Más notas sobre la complejidad del negocio literario en España y América Latina. ¿Realmente es un boom o más bien una falsa alarma? Gracias a The Literary Saloon me entero de una nota en The Economist al respecto escrita a partir de las ventas en la FIL Guadalajara.
Dice la nota: "In the past five years big international publishers such as Planeta, Santillana and Random House Mondadori have bought local imprints throughout the Spanish-speaking world. This lets them market books worldwide while selling at local prices, and scout for promising writers. Deals that offer rights across several regions are becoming more common. And although the number of titles published in Spain has declined slightly for the past few years, it is growing strongly in Latin America. Five Latin American countries now have higher rates of book readership than Spain.

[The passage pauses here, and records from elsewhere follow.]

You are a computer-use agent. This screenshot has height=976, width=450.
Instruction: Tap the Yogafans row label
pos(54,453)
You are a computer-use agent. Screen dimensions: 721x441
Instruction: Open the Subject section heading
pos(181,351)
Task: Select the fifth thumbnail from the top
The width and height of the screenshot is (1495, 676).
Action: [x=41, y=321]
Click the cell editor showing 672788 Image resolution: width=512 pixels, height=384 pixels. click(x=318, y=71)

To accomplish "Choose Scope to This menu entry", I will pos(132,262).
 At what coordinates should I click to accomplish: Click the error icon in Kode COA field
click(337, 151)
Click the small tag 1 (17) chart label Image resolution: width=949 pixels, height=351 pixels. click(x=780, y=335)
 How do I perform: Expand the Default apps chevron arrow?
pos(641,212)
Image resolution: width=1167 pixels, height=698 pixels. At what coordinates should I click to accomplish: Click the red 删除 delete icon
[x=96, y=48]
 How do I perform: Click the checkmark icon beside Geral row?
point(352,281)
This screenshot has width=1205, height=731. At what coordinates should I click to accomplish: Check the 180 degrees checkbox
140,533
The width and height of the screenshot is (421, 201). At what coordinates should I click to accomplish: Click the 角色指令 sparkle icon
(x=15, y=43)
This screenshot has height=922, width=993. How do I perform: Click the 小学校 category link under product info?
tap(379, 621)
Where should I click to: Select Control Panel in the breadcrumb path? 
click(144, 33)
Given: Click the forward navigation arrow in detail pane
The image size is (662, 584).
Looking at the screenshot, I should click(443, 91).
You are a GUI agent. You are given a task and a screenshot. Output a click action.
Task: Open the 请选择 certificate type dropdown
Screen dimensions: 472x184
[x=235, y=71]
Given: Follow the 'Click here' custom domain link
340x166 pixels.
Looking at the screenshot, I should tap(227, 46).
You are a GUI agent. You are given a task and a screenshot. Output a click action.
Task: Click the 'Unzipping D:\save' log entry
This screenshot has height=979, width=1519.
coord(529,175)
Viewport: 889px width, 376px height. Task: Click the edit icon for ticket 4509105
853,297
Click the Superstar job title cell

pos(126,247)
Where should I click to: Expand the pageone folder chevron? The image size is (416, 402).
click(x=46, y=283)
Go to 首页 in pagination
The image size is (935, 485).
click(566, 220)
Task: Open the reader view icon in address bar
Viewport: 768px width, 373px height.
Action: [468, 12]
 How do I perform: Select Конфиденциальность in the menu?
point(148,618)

Even so, distribution in Latin America remains difficult. As if to underscore this, a container of books was stolen on the way to Guadalajara. Counterfeits are also a problem for publishers. Riccardo Cavallero, boss at Random House Mondadori, the leader in Spanish-language paperbacks, says that in Chile sales of pirated books can equal those of legitimate copies. There is also a wide variation between Spanish-language markets. Mexico has few bookshops—one for every 82,000 people, or an eighth of the number in Spain. And the enthusiasm at Guadalajara notwithstanding, the industry frets that readers are scarce or, sniffily, that they prefer self-help books to more elevated fiction. Novelists and poets in Latin America are often prominent public intellectuals. In Mexico writers can still benefit from generous tax breaks, stipends and government appointments. “The idea is that culture generates the nation,” says Álvaro Enrigue, a novelist. This system may produce fine literature, but the resulting work does not always have broad appeal: a well-received Mexican novel may sell only 5,000 copies worldwide, though political non-fiction can sell 100,000 and be very influential. Things are better in Argentina, by contrast. It has a bookshop for every 48,000 people, more than 2,000 public libraries, and avid readers. Its publishers produce nearly eight times as many titles as Mexico's, even with less than half the population. The economic crisis six years ago boosted local publishing by making imported books prohibitively expensive. Costs remain low there, and many companies—such as Planeta, which publishes the Spanish translations of “Harry Potter”—print books in Argentina for distribution abroad. The biggest hurdle now, says Daniel Divinsky, who publishes “Mafalda”, a children's title that has sold more than 20m copies since the 1970s, is that Argentina's creaking printing infrastructure is running at maximum capacity.